### [Source records]

============

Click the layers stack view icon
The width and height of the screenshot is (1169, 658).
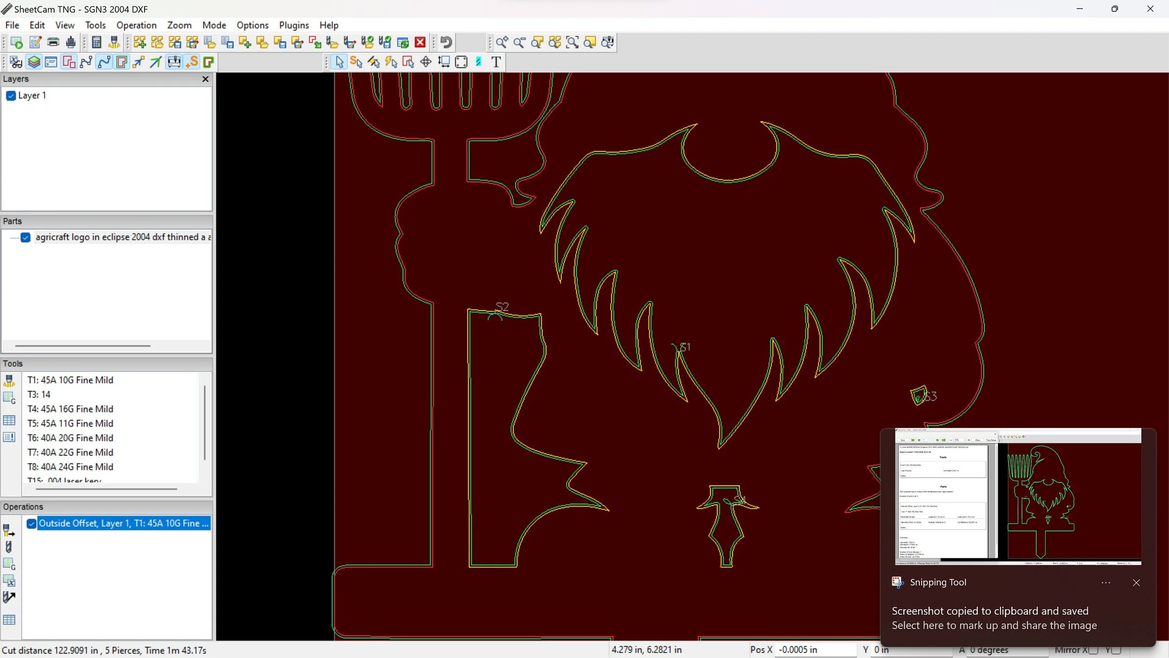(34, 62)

============

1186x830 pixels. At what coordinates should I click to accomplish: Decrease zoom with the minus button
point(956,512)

============

### [Task to carry out]
Put the entries in the stretch from the line containing "1186x830 pixels. At" through the line containing "point(956,512)" into a two-column CSV with the columns text and answer. Give one row per entry, with each field quoted and any line breaks replaced by spaces.

### [Response for this exercise]
text,answer
"1186x830 pixels. At what coordinates should I click to accomplish: Decrease zoom with the minus button","point(956,512)"